Straffrei, aber nicht geregelt
Abgeordnete von FDP, SPD und Linke haben am Freitag einen Gesetzesentwurf zur Suizidhilfe vorgestellt
Das Bundesverfassungsgericht kippte im vergangenen Jahr das Verbot kommerzieller Sterbehilfe. Bundestagsabgeordnete haben nun einen Gesetzentwurf zur Suizidhilfe vorgestellt.
Die Bundestagsabgeordneten Katrin HellingPlahr (FDP), Karl Lauterbach (SPD) und Petra Sitte (Linke) haben einen gemeinsamen Gesetzesentwurf zur Suizidhilfe vorgestellt. Damit reagierten sie auf ein Urteil des Bundesverfassungsgerichts (BVerfG), das vor einem Jahr das Verbot von geschäftsmäßiger Sterbehilfe gekippt hatte. Das allgemeine Persönlichkeitsrecht umfasse auch das Recht auf selbstbestimmtes Sterben, entschied das Gericht. »Das hat uns in eine schwierige Position gebracht«, erklärte der Gesundheitsexperte der Sozialdemokraten, Karl Lauterbach: »Die Sterbehilfe ist völlig straffrei, aber nicht geregelt«. Der interfraktionelle Gesetzesentwurf soll das Recht auf einen selbstbestimmten Tod legislativ absichern.
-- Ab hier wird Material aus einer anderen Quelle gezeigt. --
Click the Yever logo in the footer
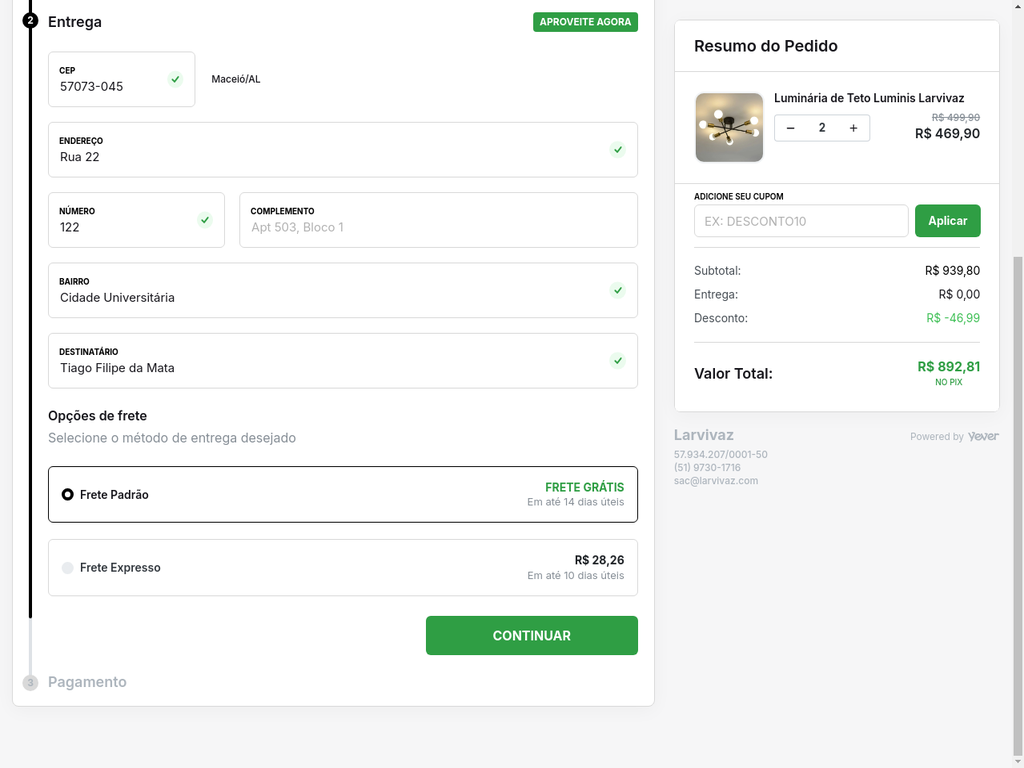The height and width of the screenshot is (768, 1024). coord(983,436)
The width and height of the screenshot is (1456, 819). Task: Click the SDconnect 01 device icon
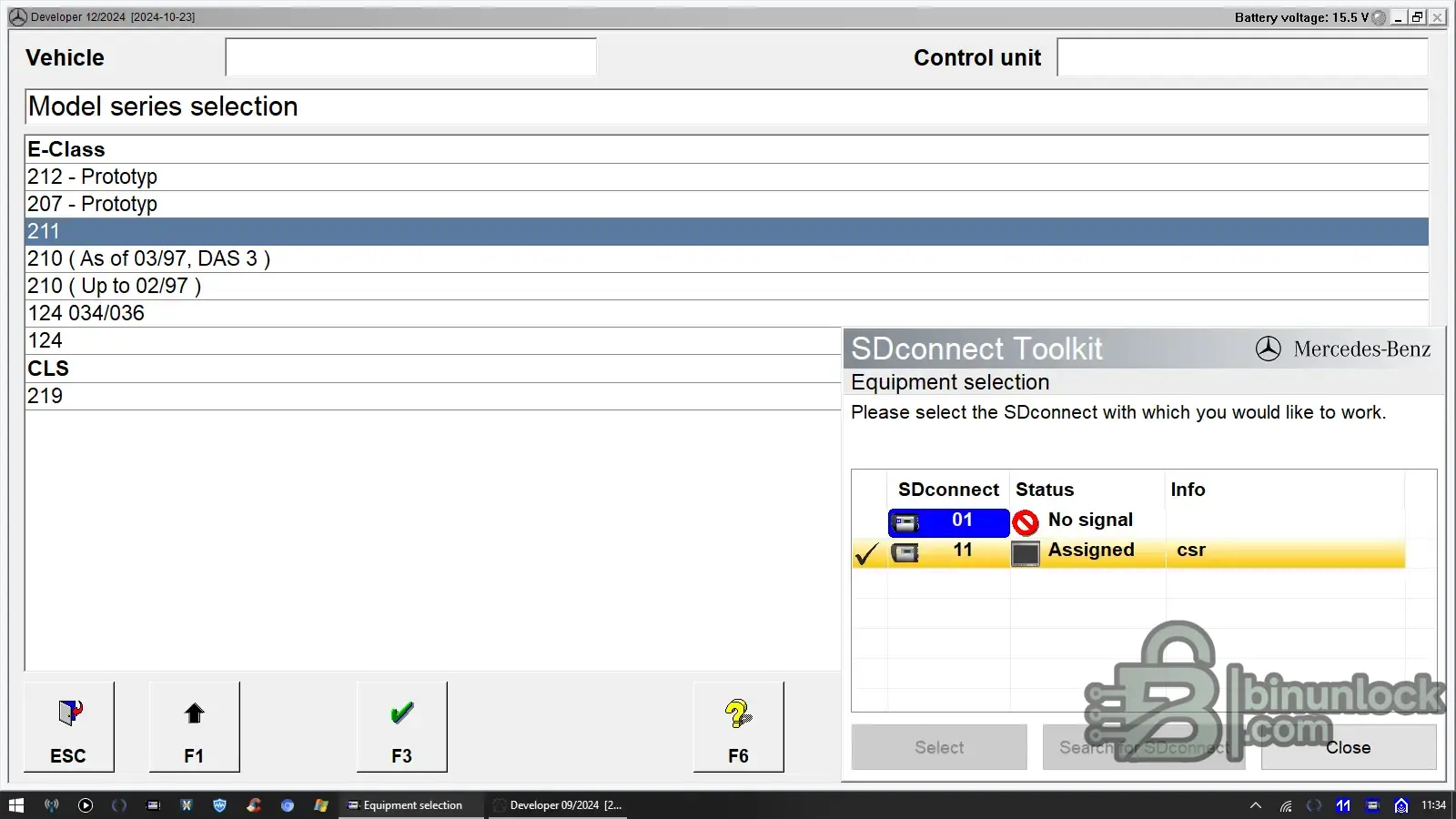click(905, 522)
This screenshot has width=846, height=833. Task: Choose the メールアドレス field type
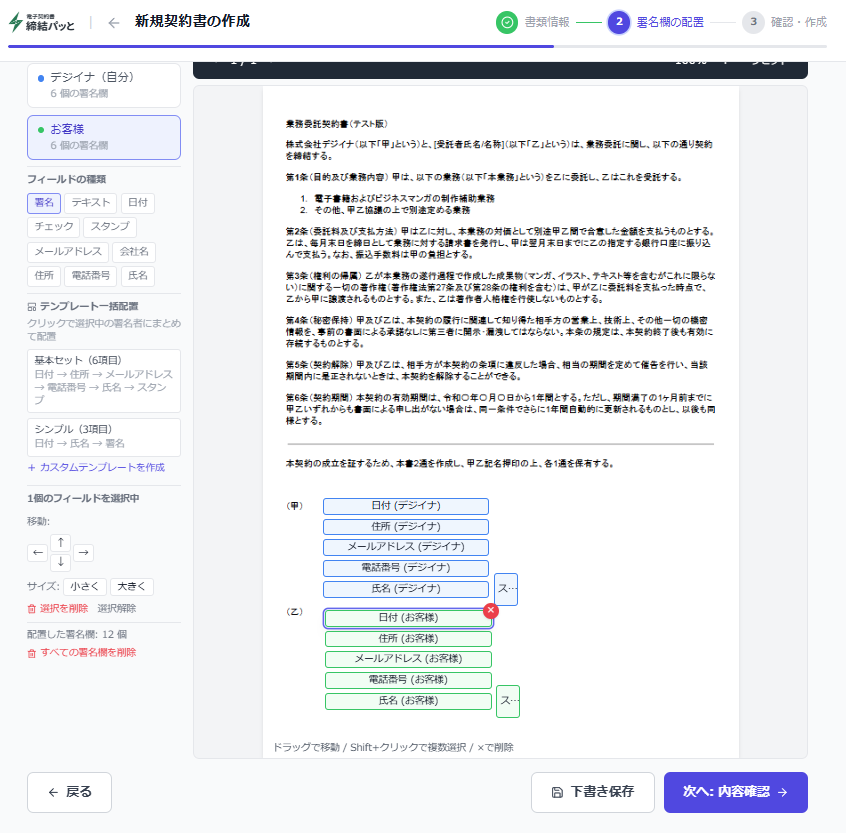click(67, 251)
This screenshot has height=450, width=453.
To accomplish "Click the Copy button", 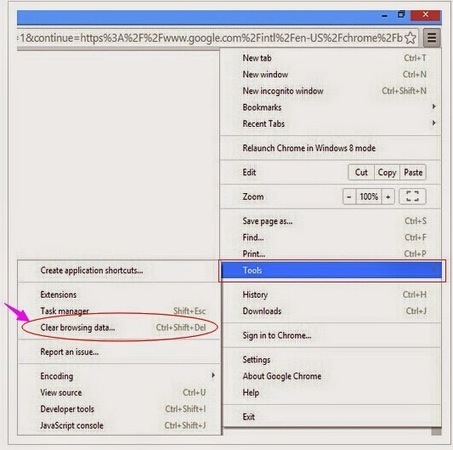I will (387, 172).
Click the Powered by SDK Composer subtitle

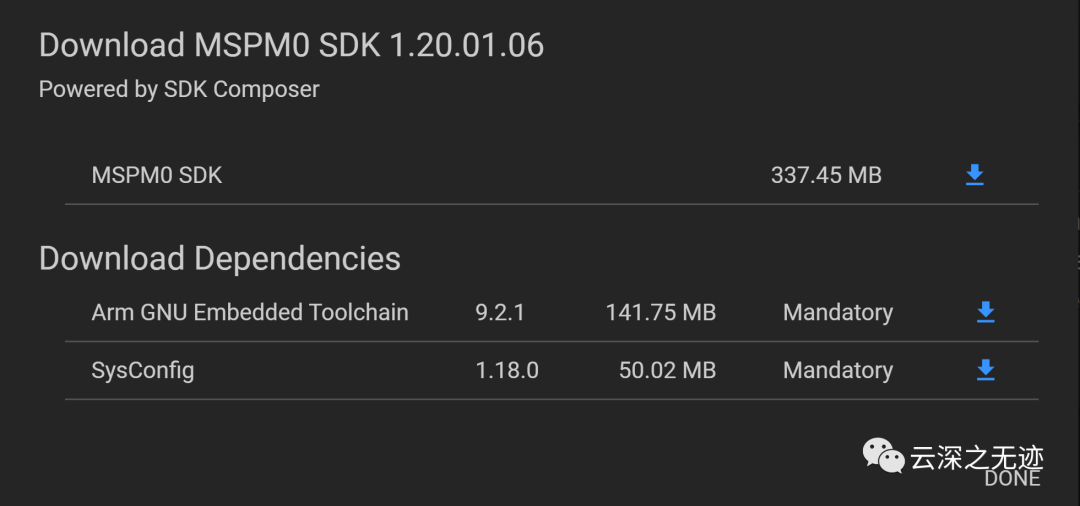coord(179,90)
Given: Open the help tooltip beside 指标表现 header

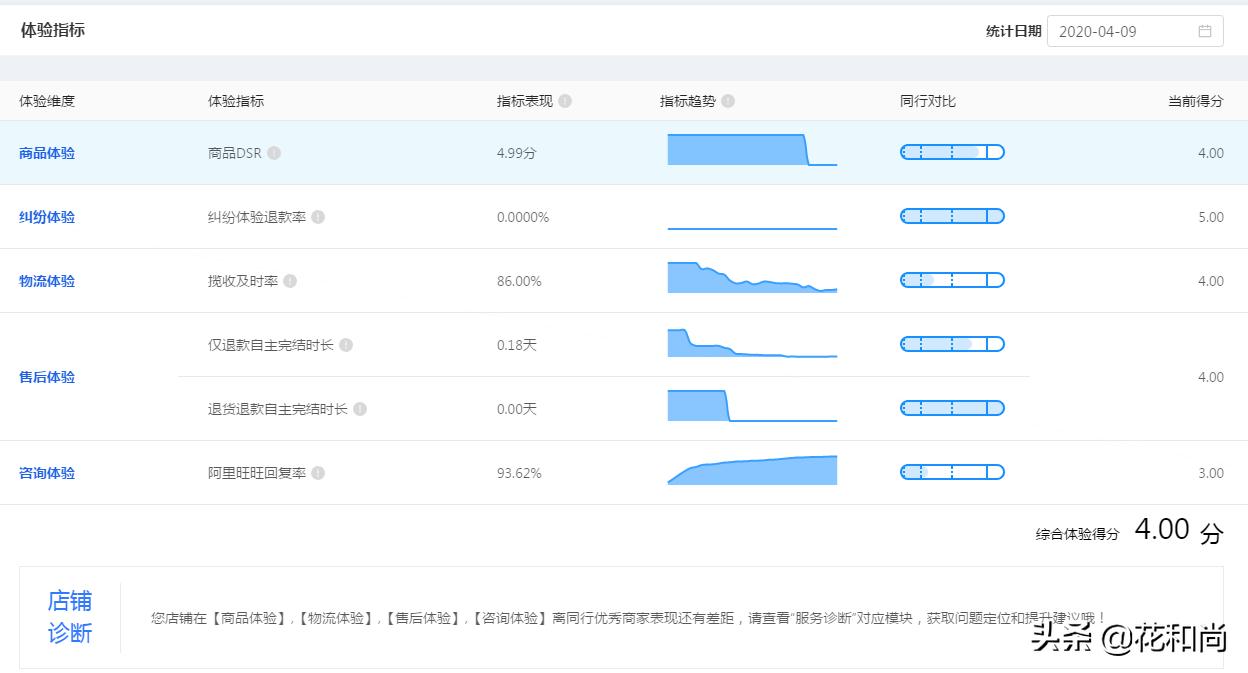Looking at the screenshot, I should [566, 101].
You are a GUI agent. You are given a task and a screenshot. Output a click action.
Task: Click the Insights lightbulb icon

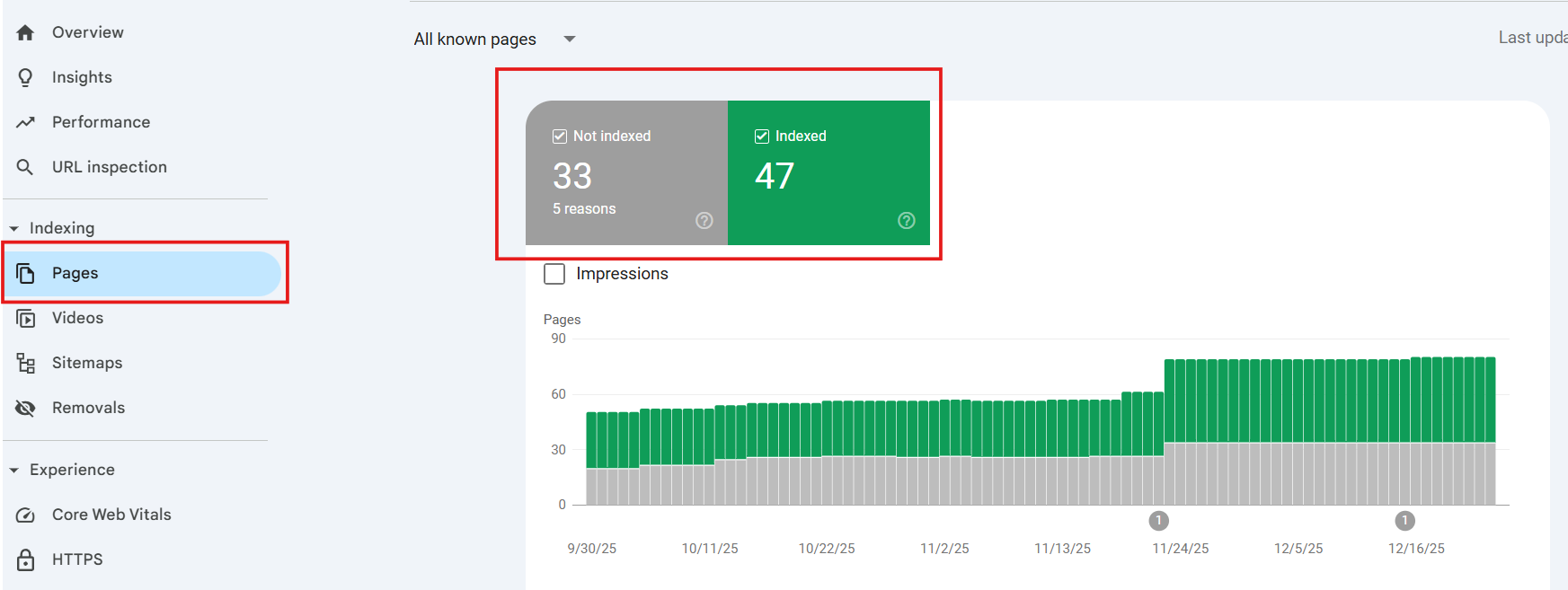click(x=25, y=77)
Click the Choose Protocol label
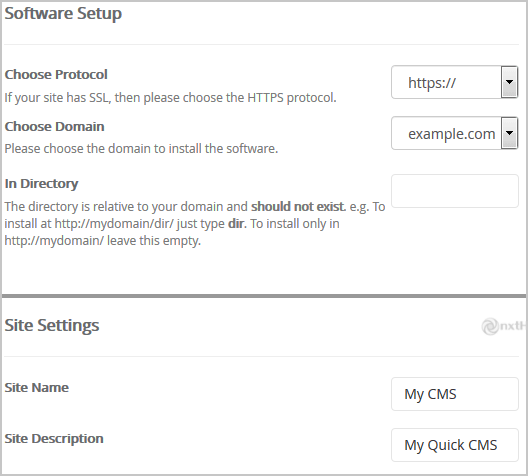Image resolution: width=528 pixels, height=476 pixels. pos(56,74)
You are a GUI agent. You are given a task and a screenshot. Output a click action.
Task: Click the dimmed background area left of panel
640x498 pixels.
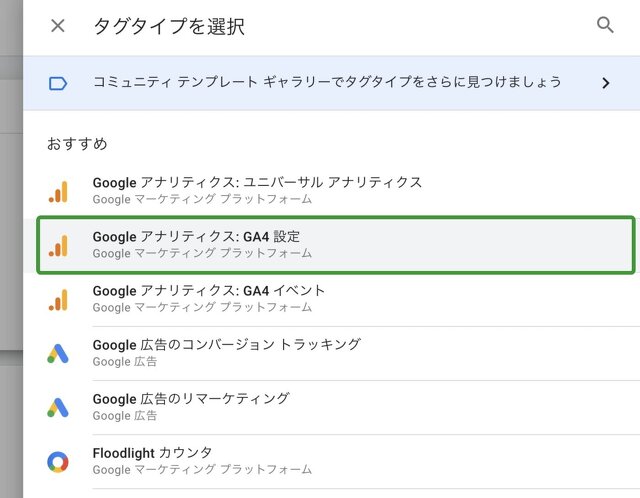(10, 250)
Es sei ein »Gebot der Menschlichkeit, Betroffene nicht auf unsichere oder schmerzhafte Methoden
zu verweisen«, sagte Helling-Plahr.
Der Entwurf sieht vor, dass Ärzt*innen das Medikament zur Selbsttötung verschreiben dürfen, nachdem Suizidwillige sich in einer unabhängigen Beratungsstelle vorgestellt haben. Dazu soll das Betäubungsmittelgesetz geändert werden. Sitte stellte klar, dass Mediziner*innen nicht gezwungen würden, Suizidhilfe zu leisten. Lauterbach hätte die Begrenzung der Suizidhilfe auf Schwerstkranke und Sterbende bevorzugt, erklärt er. Dies sehe das Karlsruher Urteil aber nicht vor.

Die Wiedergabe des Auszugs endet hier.